◆ Document excerpt:
# Permutation tests

Goal: We often want to make arguments that variables are related. For example, we might want to argue that one author uses a word more often than another, or that 19th C novels use longer sentences than 20th century novels. But with finite and often small samples, we could find patterns that are really just random chance. How do we tell whether two variables are actually related, or if there is only chance similarity?

The key question is: what would I observe if there were no connection between the two variables? An experiment is *statistically* convincing if the pattern I saw is sufficiently unlikely by random chance. But what do "unlikely" and "sufficiently" mean?

We'll start by replicating the "Tea Tasting" experiment from R.A. Fisher's book "The Design of Experiments" (1935). Here the two variables are (1) whether milk was added to a cup before or after the tea and (2) whether a taster says the milk was added before or after.

The "lady" was Dr. Muriel Bristol (1888--1950), a PhD in the study of algae. Here's a [longer description of the event](https://rss.onlinelibrary.wiley.com/doi/pdf/10.1111/j.1740-9713.2012.00620.x).

◆ Task material:

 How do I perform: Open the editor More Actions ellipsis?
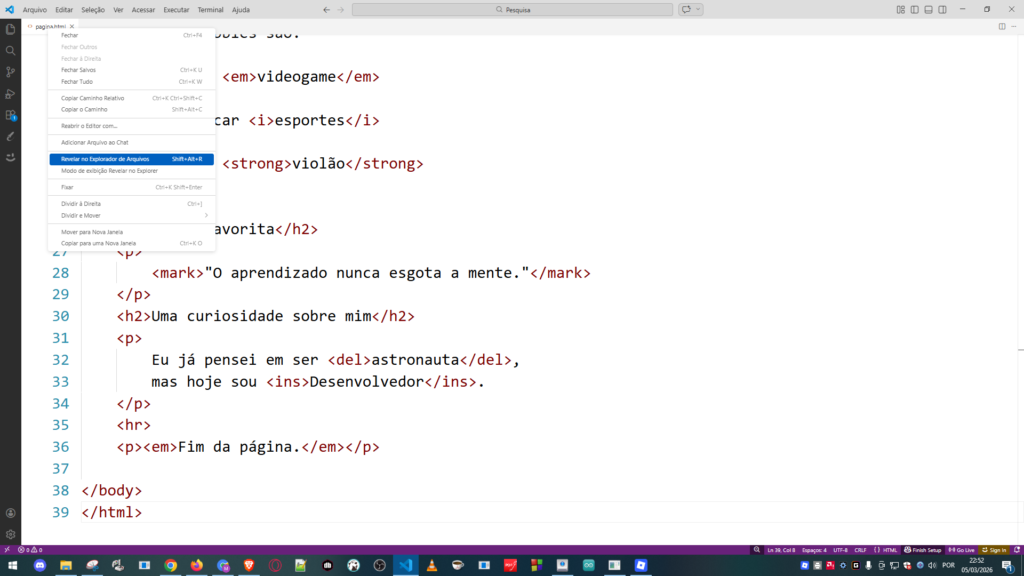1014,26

...

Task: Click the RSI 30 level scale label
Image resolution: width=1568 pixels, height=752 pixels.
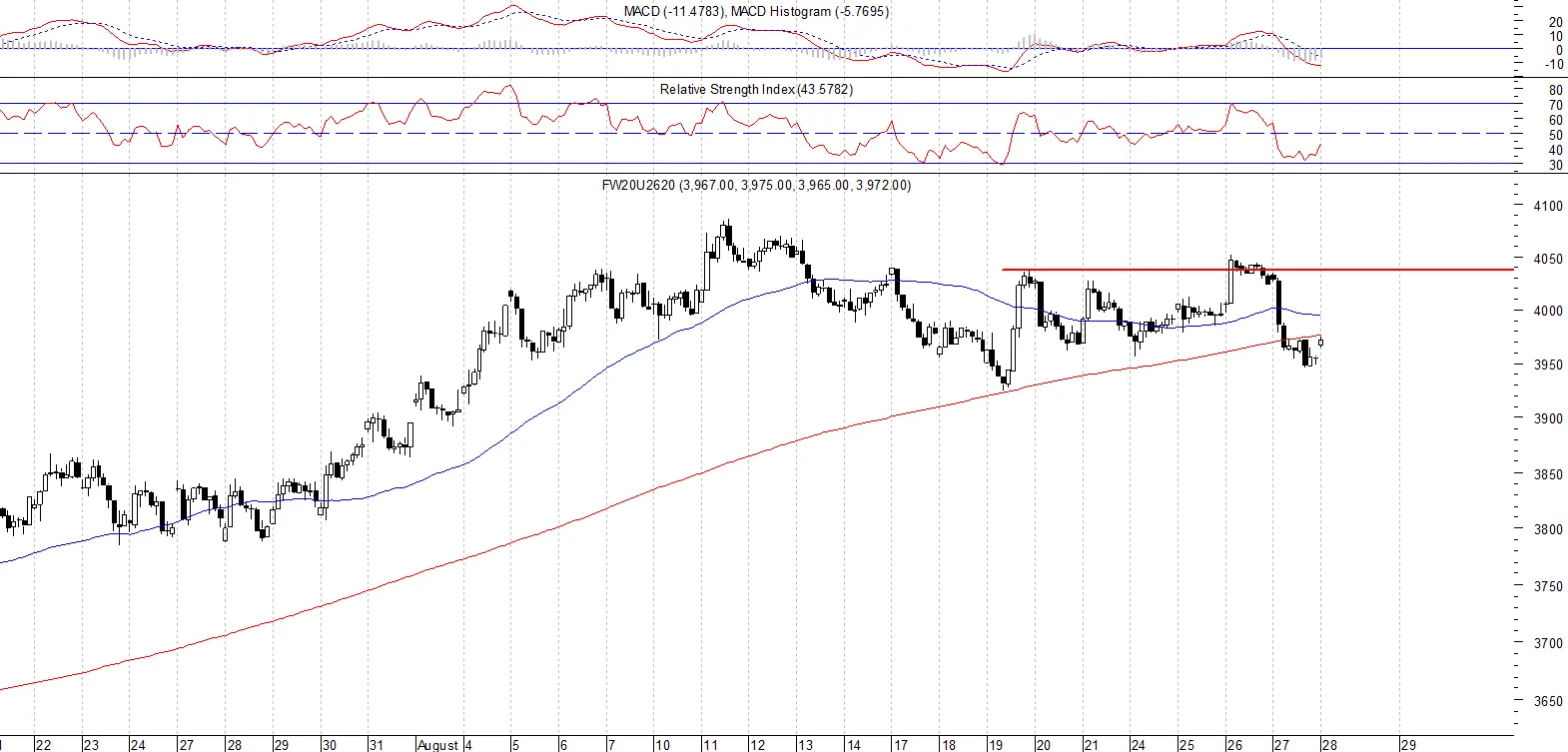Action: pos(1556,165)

◆ Set task 1: Retype the text on permutation tests in full, word for word.
◆ Set task 2: In the rows, echo the lines from the one holding "Task: Click the RSI 30 level scale label" through the one holding "Action: pos(1556,165)", inclusive, leaving the pictures out of your answer.

◆ Exercise answer 1:
# Permutation tests

Goal: We often want to make arguments that variables are related. For example, we might want to argue that one author uses a word more often than another, or that 19th C novels use longer sentences than 20th century novels. But with finite and often small samples, we could find patterns that are really just random chance. How do we tell whether two variables are actually related, or if there is only chance similarity?

The key question is: what would I observe if there were no connection between the two variables? An experiment is *statistically* convincing if the pattern I saw is sufficiently unlikely by random chance. But what do "unlikely" and "sufficiently" mean?

We'll start by replicating the "Tea Tasting" experiment from R.A. Fisher's book "The Design of Experiments" (1935). Here the two variables are (1) whether milk was added to a cup before or after the tea and (2) whether a taster says the milk was added before or after.

The "lady" was Dr. Muriel Bristol (1888--1950), a PhD in the study of algae. Here's a [longer description of the event](https://rss.onlinelibrary.wiley.com/doi/pdf/10.1111/j.1740-9713.2012.00620.x).

◆ Exercise answer 2:
Task: Click the RSI 30 level scale label
Image resolution: width=1568 pixels, height=752 pixels.
Action: pos(1556,165)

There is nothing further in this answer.